- Court: Supreme Court of India
- Full case name: M.C. Mehta v. Union of India (UOI) and Ors.
- Decided: 20 December 1986
- Citation: 1987 SCR (1) 819; AIR 1987 965

Court membership
- Judges sitting: P.N. Bhagwati (Chief Justice), G.L. Misra Rangnath Oza, M.M. Dutt, K.N. Singh

Case opinions
- Decision by: P.N. Bhagwati

= M. C. Mehta v. Union of India =

Shriram Gas Leak Case of 1987

M.C. Mehta v. Union of India (1987), also known as Oleum Gas Leak Case, is a landmark case of environmental jurisprudence in India, known for establishing the principle of absolute liability and the concept of deep pockets.
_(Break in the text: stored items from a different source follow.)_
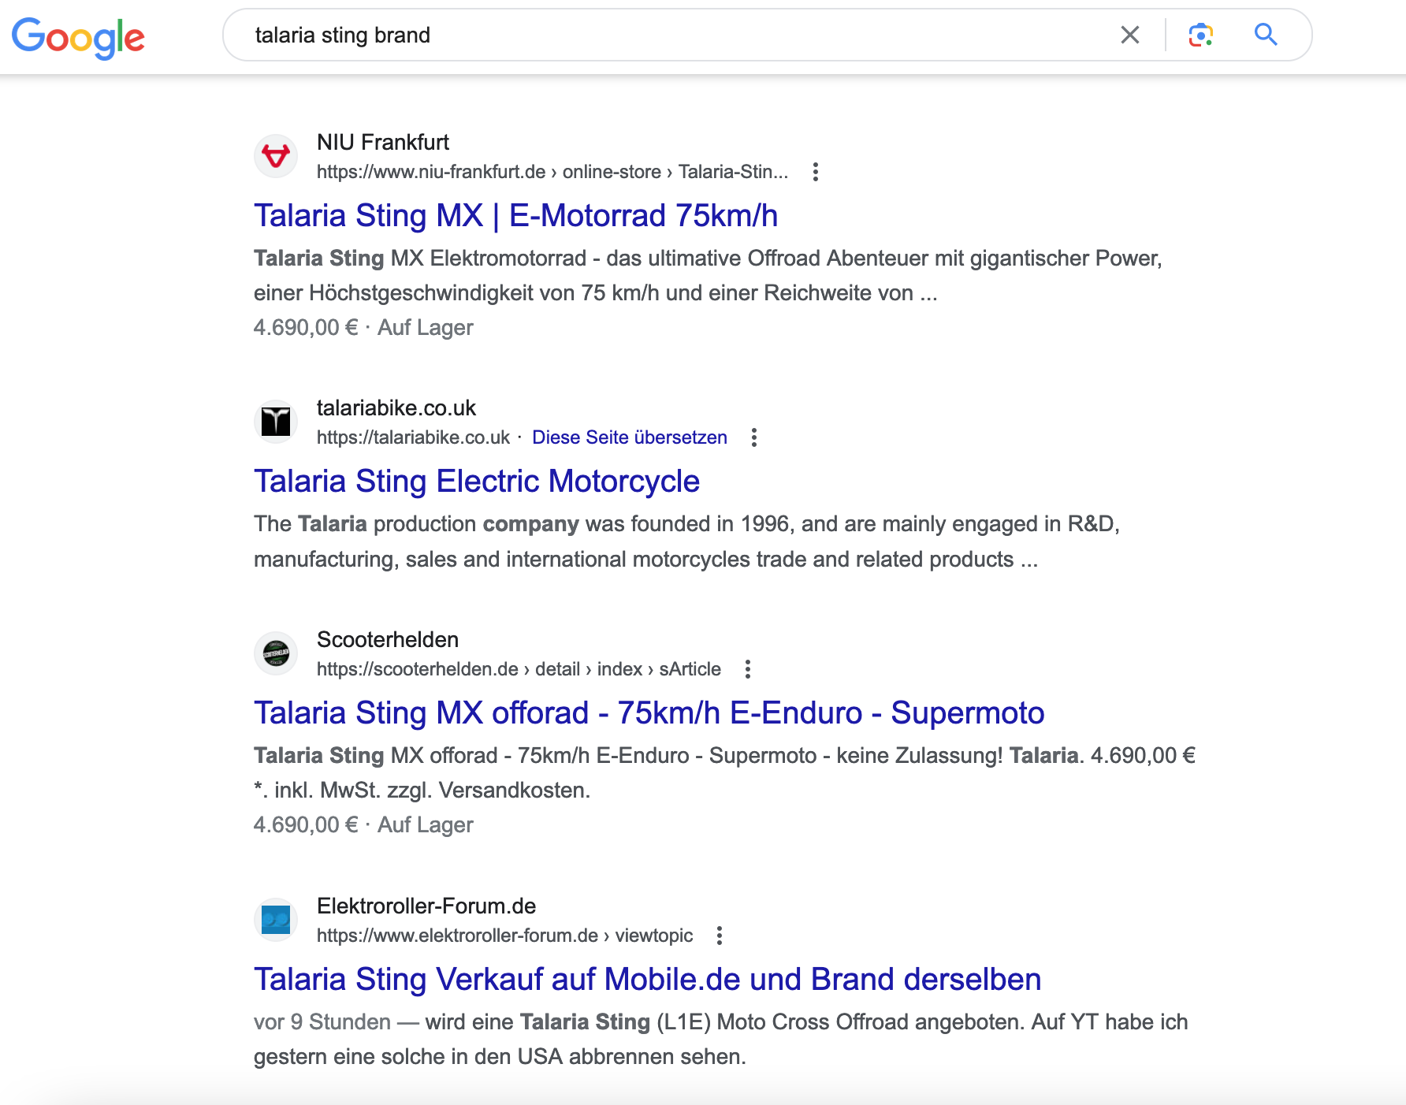
Task: Click the NIU Frankfurt favicon
Action: click(276, 156)
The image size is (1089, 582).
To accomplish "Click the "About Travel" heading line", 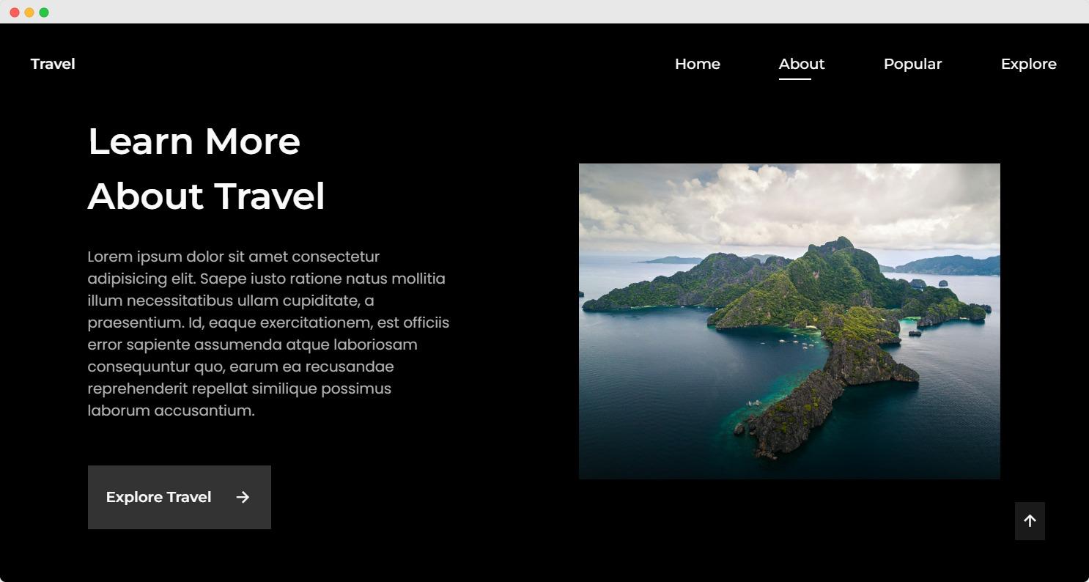I will tap(206, 196).
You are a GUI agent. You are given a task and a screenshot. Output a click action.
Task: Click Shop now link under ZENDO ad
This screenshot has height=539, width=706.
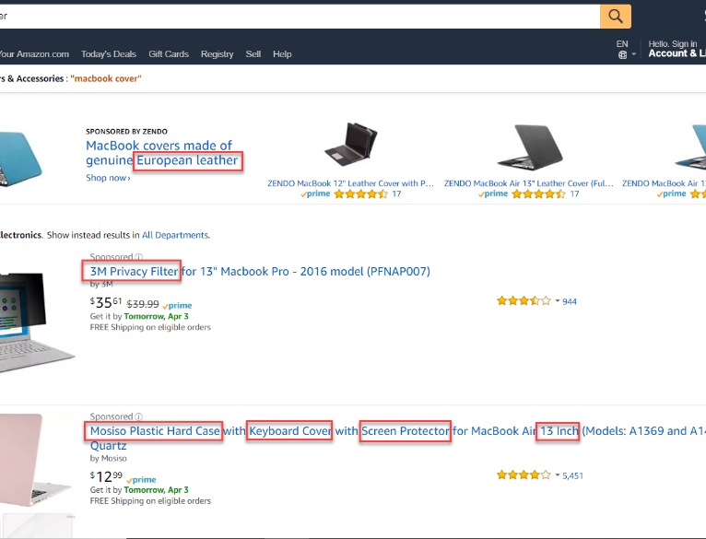click(x=107, y=178)
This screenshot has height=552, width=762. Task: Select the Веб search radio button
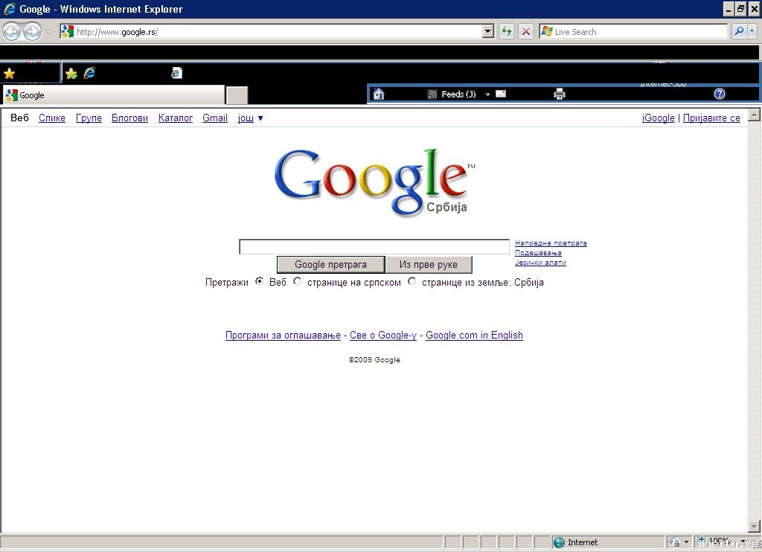pos(260,281)
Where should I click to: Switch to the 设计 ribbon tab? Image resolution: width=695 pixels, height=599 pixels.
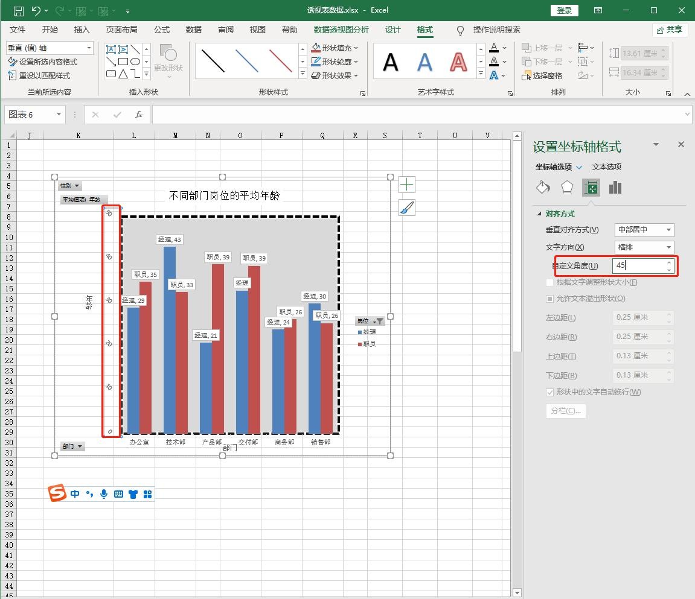tap(392, 30)
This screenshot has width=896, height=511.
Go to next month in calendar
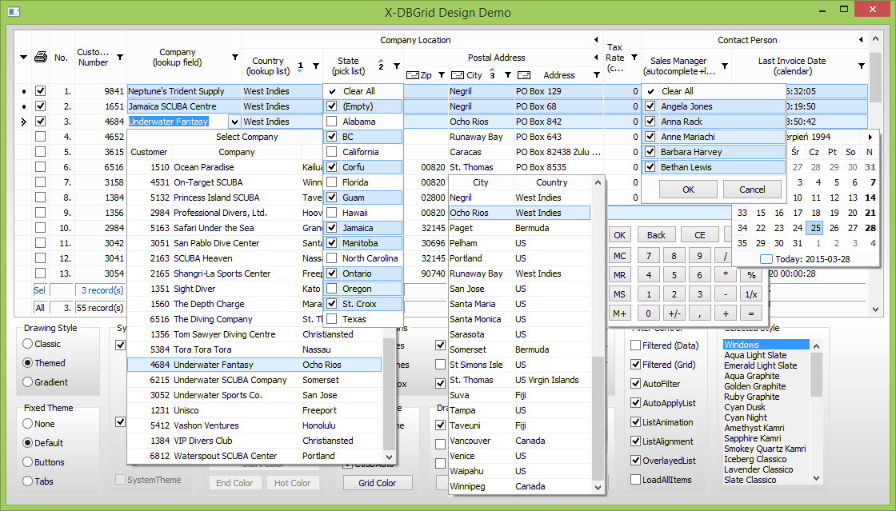(x=870, y=137)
The case originated in the aftermath of oleum gas leak from a factory owned by Shriram Food and Fertilisers Industries in Delhi, resulting in death of one person and hospitalisation of several others. This gas leak, occurring soon after the infamous Bhopal gas leak of 1984, created a lot of panic and raised concerns about lack of regulatory oversight. The Supreme Court of India, taking cognizance of the matter under Article 32 of the Constitution of India, heard the petition filed by M. C. Mehta, a prominent environmental lawyer and activist seeking to hold the company liable and establish stricter environmental safeguards.
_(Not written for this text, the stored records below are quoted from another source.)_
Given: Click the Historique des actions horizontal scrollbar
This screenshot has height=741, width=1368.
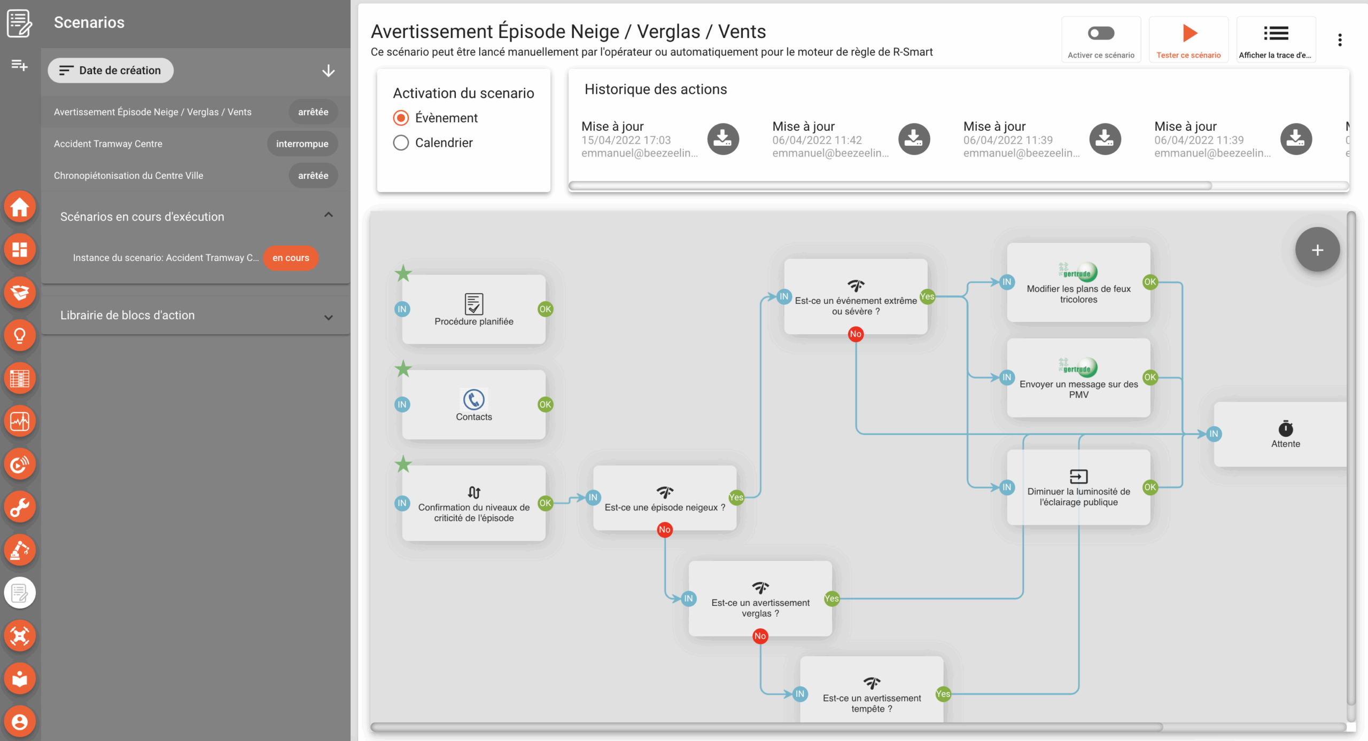Looking at the screenshot, I should [x=890, y=186].
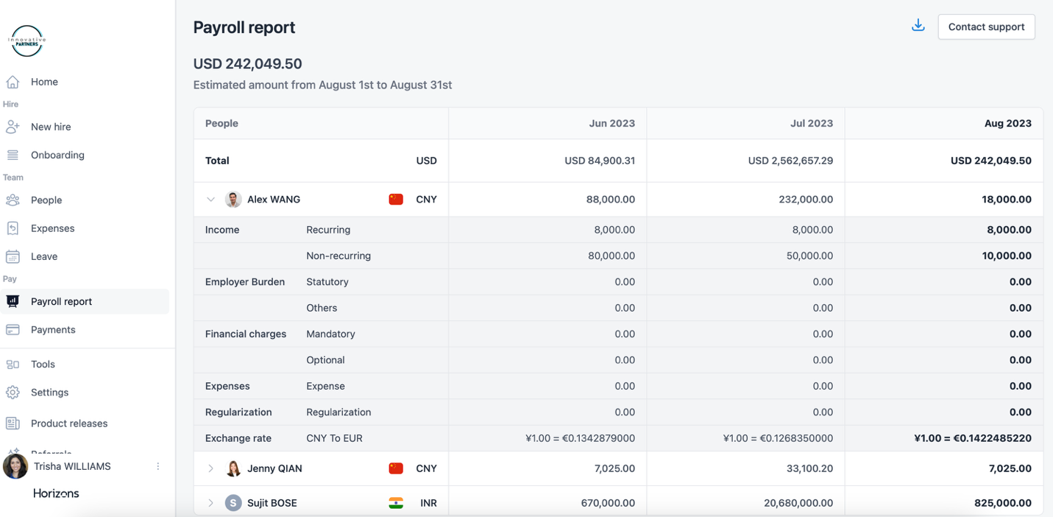Click the Innovative Partners logo
This screenshot has width=1053, height=517.
pos(27,41)
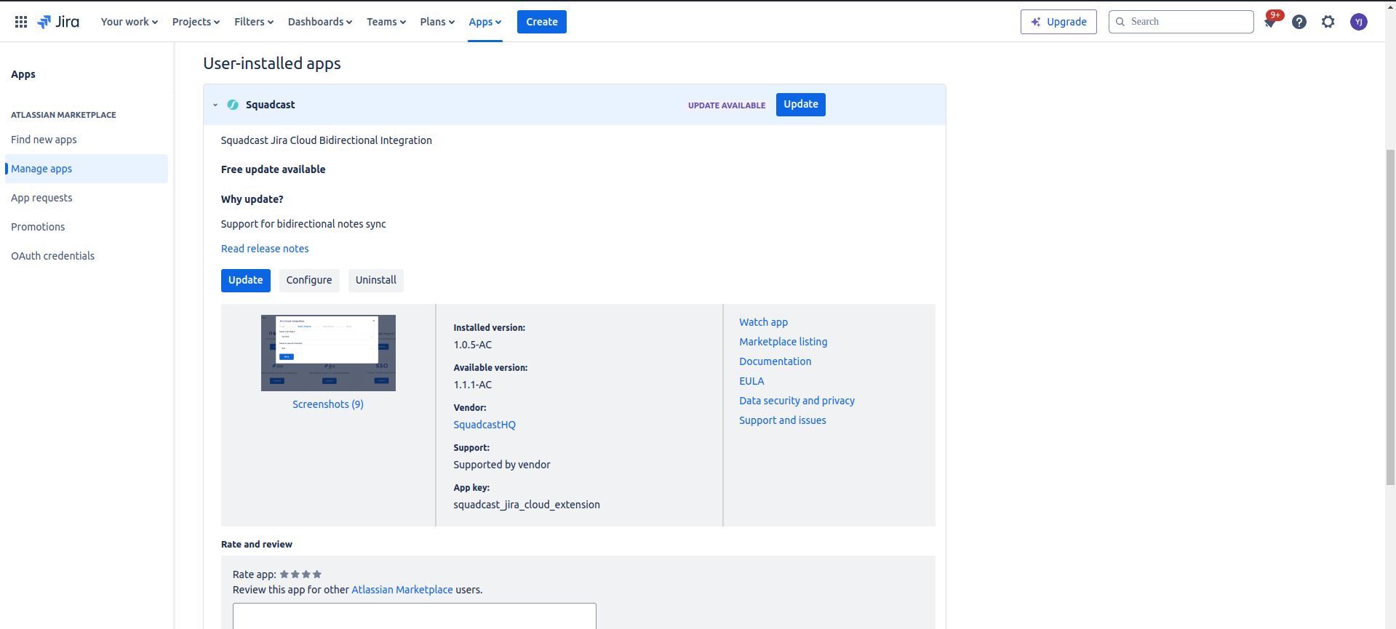Go to OAuth credentials page

click(x=52, y=256)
The foundational principles established in this case have been incorporated into various environmental regulations and statutes, including the Environment Protection Act, 1986. The principle of absolute liability has also influenced the development of the doctrine of "polluter pays," further established in M. C. Mehta v. Union of India & Ors. in 1996.

==Preliminary objection of the defendants==
There was only one preliminary objection filed by the counsel for the defendant, and this was that the Court should not proceed to decide these constitutional issues since there was no claim for compensation originally made in the writ petition and these issues could not be said to arise in the writ petition. However, the Court, while rejecting this objection, said that though it is undoubtedly true that the petitioner could have applied for amendment of the writ petition to include a compensation claim but merely because he did not do so, the applications for compensation cannot be thrown out. These applications for compensation are for enforcement of the fundamental right to life enshrined in Article 21 of the Constitution and while dealing with such applications we cannot adopt a hyper-technical approach that would defeat the ends of justice.

==Order of the court==
The Supreme Court made the following observation:
 Since we are not deciding the question as to whether Shriram is an authority within the meaning of Article 12 to be subjected to the discipline of the fundamental right under Article 21, we do not think it would be justified in setting up a special machinery for investigation of the claims for compensation made by those who allege that they have been the victims of oleum gas escape. But we would direct that Delhi Legal Aid and Advice Board to take up the cases of all those who claim to have suffered on account of oleum gas and to file actions on their behalf in the appropriate court for claiming compensation against Shriram. Such actions claiming compensation may be filed by the Delhi Legal Aid and Advice Board within two months from today and the Delhi Administration is directed to provide the necessary funds to the Delhi Legal Aid and Advice Board for the purpose of filing and prosecuting such actions.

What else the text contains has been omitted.